● **STATED EXERCISE**:
Rewrite the lines below, replacing "label" with "tag" wherever it occurs and keeping everything else unchanged.

Item coordinate data
┄┄┄┄┄┄┄┄┄┄
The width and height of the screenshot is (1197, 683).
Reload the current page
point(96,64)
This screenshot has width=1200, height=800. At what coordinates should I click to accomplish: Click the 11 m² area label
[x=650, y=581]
┄┄┄┄┄┄┄┄┄┄
● **ANSWER IN FULL**:
The width and height of the screenshot is (1197, 683).
Reload the current page
point(96,64)
This screenshot has width=1200, height=800. At what coordinates should I click to accomplish: Click the 11 m² area tag
[x=650, y=581]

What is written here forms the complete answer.